Comments on installation methods:

An OEM or system vendor may repackage an this OpenCL runtime as part of their graphics driver package. So a vendor provided system may come with a graphics driver installer that deploys the runtimes. Typically these drivers would provide the latest vendor supported deployments and would be newer than prebaked installs that are distributed with Windows. The vendor may provide an install/uninstall mechanism via Windows OS add or remove programs dialog.

The graphics driver, and thus OpenCL implementations, may be available from downloadcenter.intel.com in the Graphics area. There are packages that match each system.
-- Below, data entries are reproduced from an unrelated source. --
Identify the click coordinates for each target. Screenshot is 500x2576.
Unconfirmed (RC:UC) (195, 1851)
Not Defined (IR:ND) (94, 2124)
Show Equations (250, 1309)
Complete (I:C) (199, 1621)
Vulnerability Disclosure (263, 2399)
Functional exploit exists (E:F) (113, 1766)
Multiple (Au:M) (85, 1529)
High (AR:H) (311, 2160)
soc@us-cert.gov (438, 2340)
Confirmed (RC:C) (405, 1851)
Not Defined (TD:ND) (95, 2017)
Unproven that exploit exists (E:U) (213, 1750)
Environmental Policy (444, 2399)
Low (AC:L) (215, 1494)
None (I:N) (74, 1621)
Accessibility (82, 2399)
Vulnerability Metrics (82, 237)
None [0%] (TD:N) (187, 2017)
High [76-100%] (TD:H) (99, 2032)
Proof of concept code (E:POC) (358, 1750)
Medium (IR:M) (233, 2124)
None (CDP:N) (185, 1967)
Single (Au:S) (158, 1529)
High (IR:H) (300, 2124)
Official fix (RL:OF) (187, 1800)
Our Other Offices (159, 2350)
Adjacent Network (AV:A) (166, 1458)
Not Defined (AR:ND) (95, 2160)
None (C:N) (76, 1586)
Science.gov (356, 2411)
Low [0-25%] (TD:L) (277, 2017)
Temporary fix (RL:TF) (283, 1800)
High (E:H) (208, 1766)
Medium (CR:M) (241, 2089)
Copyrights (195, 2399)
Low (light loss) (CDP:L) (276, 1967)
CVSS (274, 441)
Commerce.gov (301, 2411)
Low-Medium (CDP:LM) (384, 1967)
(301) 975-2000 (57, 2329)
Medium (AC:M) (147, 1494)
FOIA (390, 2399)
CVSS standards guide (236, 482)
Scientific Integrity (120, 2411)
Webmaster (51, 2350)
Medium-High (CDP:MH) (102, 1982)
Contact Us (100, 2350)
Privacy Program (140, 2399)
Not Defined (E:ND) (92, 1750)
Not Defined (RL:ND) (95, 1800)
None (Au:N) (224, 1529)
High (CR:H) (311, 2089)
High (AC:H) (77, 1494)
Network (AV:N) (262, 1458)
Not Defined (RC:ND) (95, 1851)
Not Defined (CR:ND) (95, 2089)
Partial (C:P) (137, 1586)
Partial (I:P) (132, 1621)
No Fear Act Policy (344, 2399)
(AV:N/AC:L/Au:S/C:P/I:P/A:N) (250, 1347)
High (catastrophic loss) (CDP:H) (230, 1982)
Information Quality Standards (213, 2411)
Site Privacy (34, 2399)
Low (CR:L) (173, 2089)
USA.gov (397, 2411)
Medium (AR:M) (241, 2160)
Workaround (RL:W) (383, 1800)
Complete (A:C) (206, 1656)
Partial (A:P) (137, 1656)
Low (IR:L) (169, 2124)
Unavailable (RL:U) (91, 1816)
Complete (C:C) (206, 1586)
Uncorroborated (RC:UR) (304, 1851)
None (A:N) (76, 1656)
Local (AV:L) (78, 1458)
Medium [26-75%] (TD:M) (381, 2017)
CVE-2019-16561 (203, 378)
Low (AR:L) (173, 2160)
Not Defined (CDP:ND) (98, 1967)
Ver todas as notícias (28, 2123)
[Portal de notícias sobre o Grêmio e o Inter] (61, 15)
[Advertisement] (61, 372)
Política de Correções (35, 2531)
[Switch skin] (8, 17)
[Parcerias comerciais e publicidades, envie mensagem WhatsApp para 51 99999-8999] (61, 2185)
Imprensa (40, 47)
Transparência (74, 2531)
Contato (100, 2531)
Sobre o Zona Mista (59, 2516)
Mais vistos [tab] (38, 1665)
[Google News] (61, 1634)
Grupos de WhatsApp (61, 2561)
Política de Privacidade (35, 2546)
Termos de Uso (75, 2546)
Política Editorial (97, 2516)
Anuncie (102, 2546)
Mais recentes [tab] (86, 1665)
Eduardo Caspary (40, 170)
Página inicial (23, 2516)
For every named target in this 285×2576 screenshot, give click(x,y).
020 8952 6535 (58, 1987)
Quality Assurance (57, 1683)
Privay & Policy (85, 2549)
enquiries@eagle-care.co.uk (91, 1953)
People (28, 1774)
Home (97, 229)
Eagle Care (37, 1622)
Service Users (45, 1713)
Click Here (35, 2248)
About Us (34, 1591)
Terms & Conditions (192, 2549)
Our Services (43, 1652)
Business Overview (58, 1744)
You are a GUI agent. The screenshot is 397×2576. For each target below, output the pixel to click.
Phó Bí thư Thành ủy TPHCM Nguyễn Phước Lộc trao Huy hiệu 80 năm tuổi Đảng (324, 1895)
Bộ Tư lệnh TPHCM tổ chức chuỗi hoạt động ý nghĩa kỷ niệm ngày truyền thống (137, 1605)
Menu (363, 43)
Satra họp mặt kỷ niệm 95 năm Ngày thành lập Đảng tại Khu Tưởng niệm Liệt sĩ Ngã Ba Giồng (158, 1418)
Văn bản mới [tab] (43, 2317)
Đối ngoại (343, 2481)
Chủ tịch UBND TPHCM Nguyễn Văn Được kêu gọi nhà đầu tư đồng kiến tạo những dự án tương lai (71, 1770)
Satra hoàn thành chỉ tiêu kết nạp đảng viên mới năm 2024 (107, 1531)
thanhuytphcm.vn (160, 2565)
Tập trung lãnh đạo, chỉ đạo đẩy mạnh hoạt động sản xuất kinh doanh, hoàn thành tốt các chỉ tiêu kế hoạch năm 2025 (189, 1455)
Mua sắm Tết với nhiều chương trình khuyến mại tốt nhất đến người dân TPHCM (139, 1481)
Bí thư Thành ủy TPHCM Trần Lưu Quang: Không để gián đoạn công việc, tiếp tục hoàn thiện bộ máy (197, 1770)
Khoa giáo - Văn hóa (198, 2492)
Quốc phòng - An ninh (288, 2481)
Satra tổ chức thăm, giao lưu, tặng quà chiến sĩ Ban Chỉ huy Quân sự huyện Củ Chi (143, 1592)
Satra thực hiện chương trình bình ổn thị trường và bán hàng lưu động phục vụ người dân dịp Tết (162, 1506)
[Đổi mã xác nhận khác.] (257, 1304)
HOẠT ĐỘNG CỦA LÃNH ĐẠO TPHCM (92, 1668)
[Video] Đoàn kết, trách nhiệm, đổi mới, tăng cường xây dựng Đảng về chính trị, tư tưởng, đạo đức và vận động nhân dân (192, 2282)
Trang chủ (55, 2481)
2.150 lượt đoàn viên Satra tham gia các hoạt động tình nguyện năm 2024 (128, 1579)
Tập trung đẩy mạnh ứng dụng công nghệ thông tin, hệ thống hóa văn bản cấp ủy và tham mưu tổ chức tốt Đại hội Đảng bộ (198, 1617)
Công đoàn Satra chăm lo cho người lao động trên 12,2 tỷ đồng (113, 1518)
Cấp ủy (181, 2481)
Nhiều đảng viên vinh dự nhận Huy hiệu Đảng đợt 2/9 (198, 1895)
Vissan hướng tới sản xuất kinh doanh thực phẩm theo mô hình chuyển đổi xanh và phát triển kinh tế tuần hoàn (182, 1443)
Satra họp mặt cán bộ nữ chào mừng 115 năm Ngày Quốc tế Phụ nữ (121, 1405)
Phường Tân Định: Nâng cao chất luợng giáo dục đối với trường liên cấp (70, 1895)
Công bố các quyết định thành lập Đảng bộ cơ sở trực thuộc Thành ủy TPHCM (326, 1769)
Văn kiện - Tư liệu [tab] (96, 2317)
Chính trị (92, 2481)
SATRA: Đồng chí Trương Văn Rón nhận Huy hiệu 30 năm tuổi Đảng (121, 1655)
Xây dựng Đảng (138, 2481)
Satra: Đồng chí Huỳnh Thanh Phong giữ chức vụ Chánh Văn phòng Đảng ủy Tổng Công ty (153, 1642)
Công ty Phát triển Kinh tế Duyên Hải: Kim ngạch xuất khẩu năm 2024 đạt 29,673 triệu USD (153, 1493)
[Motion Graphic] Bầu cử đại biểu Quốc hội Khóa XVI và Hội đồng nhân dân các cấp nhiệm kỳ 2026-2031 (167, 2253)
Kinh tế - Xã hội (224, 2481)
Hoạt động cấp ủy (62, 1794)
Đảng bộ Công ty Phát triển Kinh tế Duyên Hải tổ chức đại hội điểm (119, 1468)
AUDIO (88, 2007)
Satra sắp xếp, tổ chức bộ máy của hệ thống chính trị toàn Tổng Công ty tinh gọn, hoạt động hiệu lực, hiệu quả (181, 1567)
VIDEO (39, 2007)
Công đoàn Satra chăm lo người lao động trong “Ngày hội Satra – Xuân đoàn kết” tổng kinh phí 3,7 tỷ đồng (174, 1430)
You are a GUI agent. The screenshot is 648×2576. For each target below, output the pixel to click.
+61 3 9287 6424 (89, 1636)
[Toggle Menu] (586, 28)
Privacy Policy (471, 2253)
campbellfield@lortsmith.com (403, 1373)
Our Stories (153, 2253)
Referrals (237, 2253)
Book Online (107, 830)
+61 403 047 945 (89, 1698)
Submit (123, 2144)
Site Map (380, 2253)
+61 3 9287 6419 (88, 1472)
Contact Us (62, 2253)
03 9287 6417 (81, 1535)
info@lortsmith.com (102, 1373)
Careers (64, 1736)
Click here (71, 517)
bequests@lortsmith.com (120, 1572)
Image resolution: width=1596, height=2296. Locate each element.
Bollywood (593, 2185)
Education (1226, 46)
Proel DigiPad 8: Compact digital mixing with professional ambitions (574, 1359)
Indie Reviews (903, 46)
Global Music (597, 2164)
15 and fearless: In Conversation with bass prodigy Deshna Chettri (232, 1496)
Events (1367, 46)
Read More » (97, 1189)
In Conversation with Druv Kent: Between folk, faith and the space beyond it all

On a skylake based system with Intel graphics based system I used this installer... I can see and use this uninstall dialog:

20190426_install-uninstall.png

 

Driver packages obtained from downloadcenter.intel.com may not be supported by the vendor... so users should opt for vendor provided driver packages for support concerns.

Windows 10 OS may come predeployed with OpenCL runtimes for Intel devices. In particular, if at install time Windows 10 OS sees a capable processor with Intel Graphics hardware it will look to deploy preincluded runtimes itself. Of course, this runtime would could only be as recent as the distribution of Windows OS itself... So obtaining the runtimes via one of the other two options is typically more up to date.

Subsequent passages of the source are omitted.